ちなみに爺も始祖の時代にはフィセルに住んでいなかったらしく、そのせいで名前を知らなかったとか。
俺が彼女の言葉に頷くとまた考えるような表情をして、
「なるほど、それが本当なら陛下にしかできませんね……」
「勿論、戯曲時代に生きていたのだから確実な話を聞けるわけだ」
ただ、問題なのは通常人間が生き返る場合、死んだ場所に突然現れると聞くが――俺はまだ死んだことがないので実感したことは無い――始祖もそうなったら話が聞けるかわからないという点だな。

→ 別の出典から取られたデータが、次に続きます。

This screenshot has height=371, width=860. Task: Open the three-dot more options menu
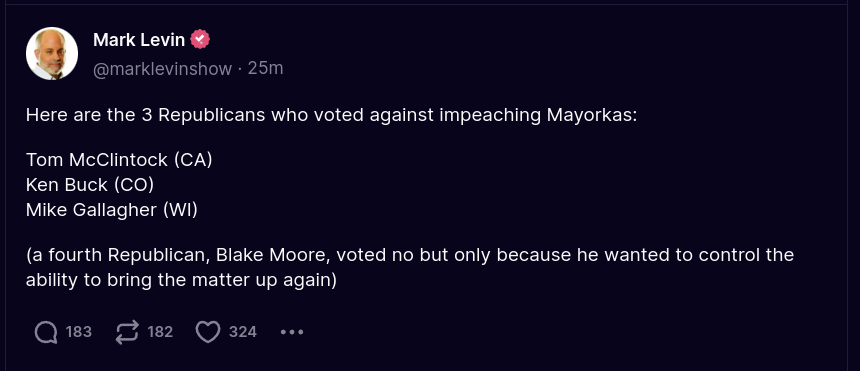[x=292, y=332]
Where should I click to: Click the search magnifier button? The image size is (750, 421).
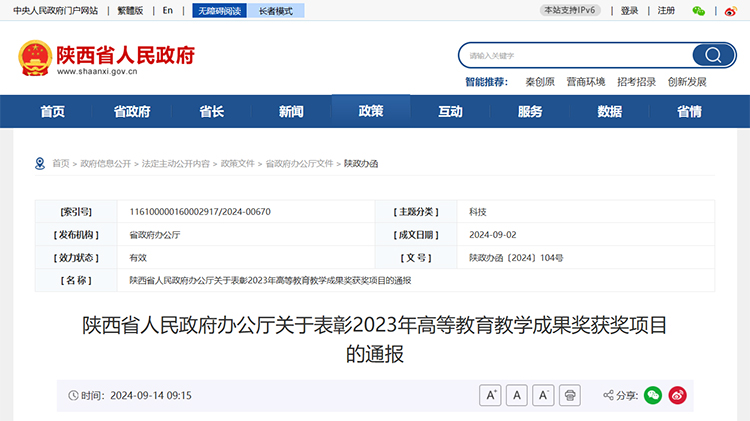(713, 55)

「そういうことですか。陛下がそれをしたいというのであればどこまでもお供しましょう。さしあたって、まずは城に行ってメシス翁に話を聞くことから始めましょうか」
「そうだな。早速明日にでも行ってみることにしよう」
話はまとまった。
正直、クレエに「そんなわけのわからないことには付き合えません」と拒絶されてしまわないか冷や冷やしていたが杞憂だったようだ。
安心したところでクレエをみると悪戯っぽく笑う。
「しかし、始祖が陛下と似ていたってことは始祖もこんなにヘタレだったわけね……実は全然似てないんじゃないかしら」
むっ。
結構、心に来たがどうにも否定できない自分がいる。
仕方ないので人から言われたというだけでない俺がその『生き写し』であろうという確実とも言える根拠を話す。

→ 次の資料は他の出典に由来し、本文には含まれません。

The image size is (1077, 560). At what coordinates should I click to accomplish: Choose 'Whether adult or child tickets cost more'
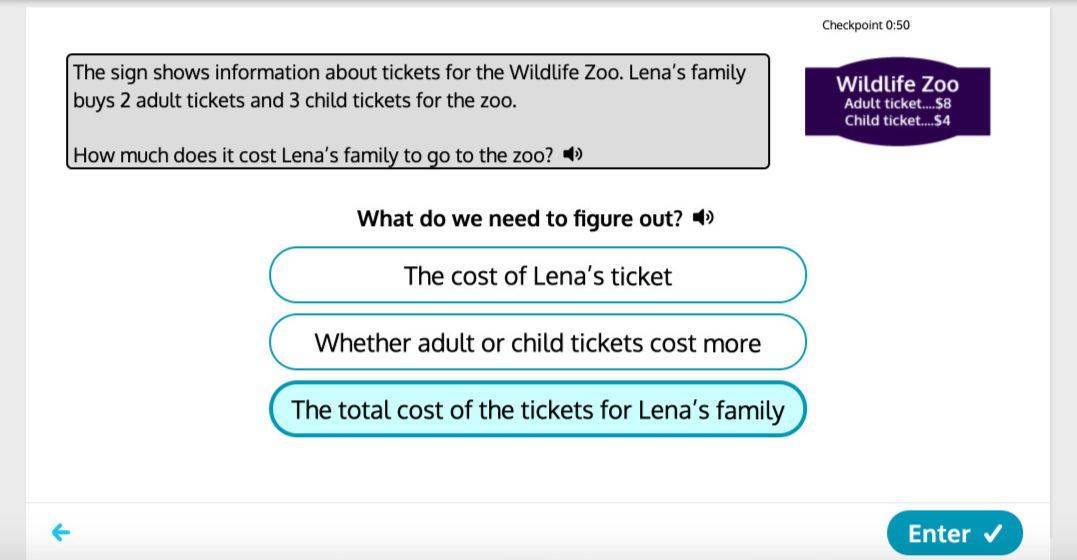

「伝説によれば始祖は俺と同じモノと契約を交わしていたらしいぞ」
これまた驚きの事実だったらしいクレエは、今日三度目の表情で言う。
「風の精霊とですか!? そう言われると信憑性がある……」
実際は俺も始祖も風の精霊んか契約してないんだが、まあ同じものであることに変わりはないし契約できるのが珍しいことも同じだ。

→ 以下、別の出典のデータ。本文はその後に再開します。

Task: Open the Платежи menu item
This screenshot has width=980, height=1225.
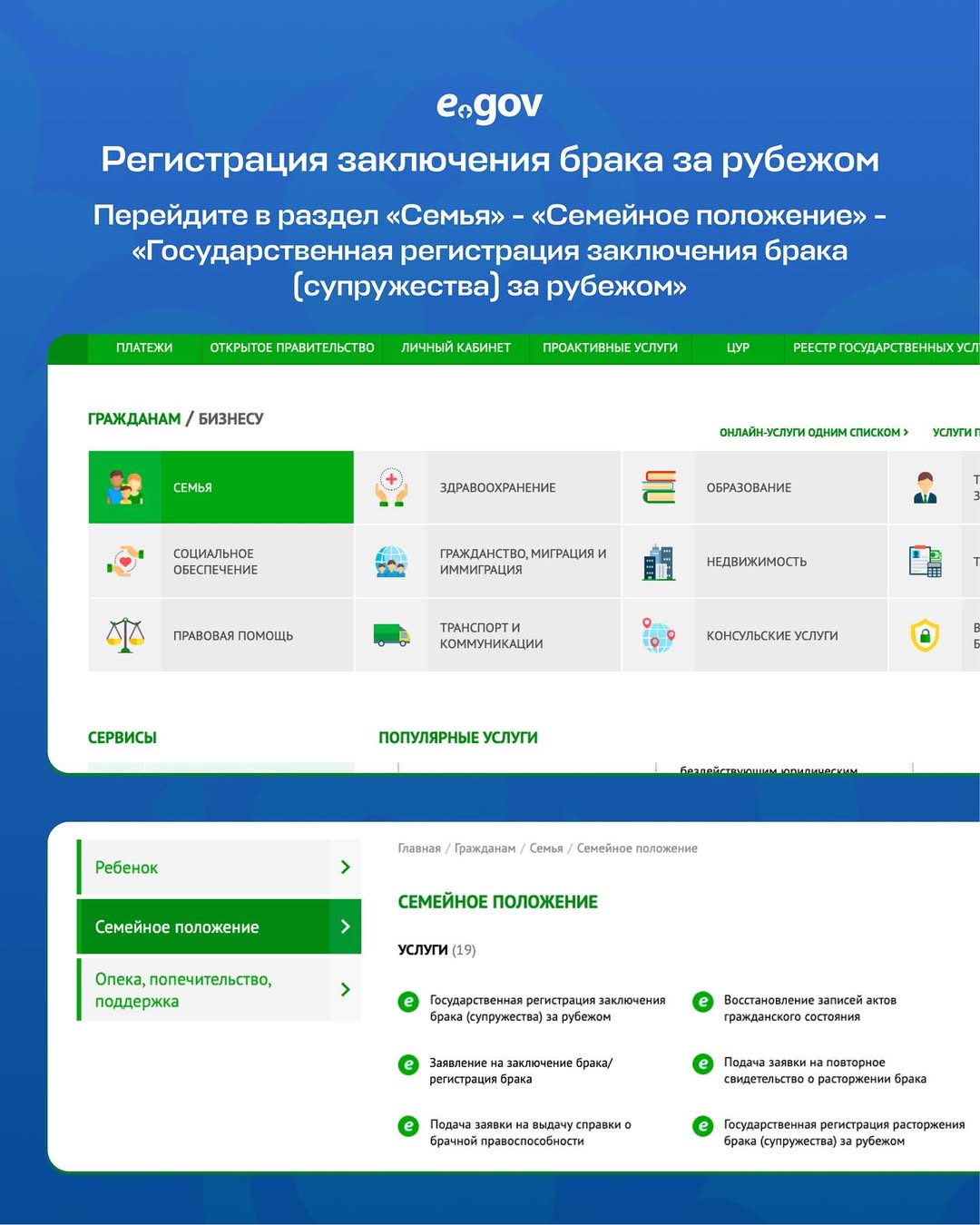Action: (144, 348)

なんだか納得したような様子であったクレエはふとなにかに気づいてグラスを持った。「そういえば、まだ乾杯してませんでしたね。せっかくですから、最後に」
そう言われれば俺に異論はない。空だった杯にワインを注ぎ直して、目の高さに掲げる。
今日のような、故人が死んで一年経った時に乾杯をする場合は、冥福を祈ると共に未来に向けて乾杯するのが通例だ。
クレエもグラスを掲げて、口上を述べる。
「獅子王に冥福を。そして、私たち二人の未来に」
俺もそれに続く。
「狸親父に冥福を。そして――」
そこまで言って続きを考えていないことに気づいた。少し考える。
「始祖の未来に、かな?」
それがおかしかったように微笑んだクレエと同時に声を上げる。
「乾杯!」
カチン、とガラスがぶつかって軽快な音が鳴った。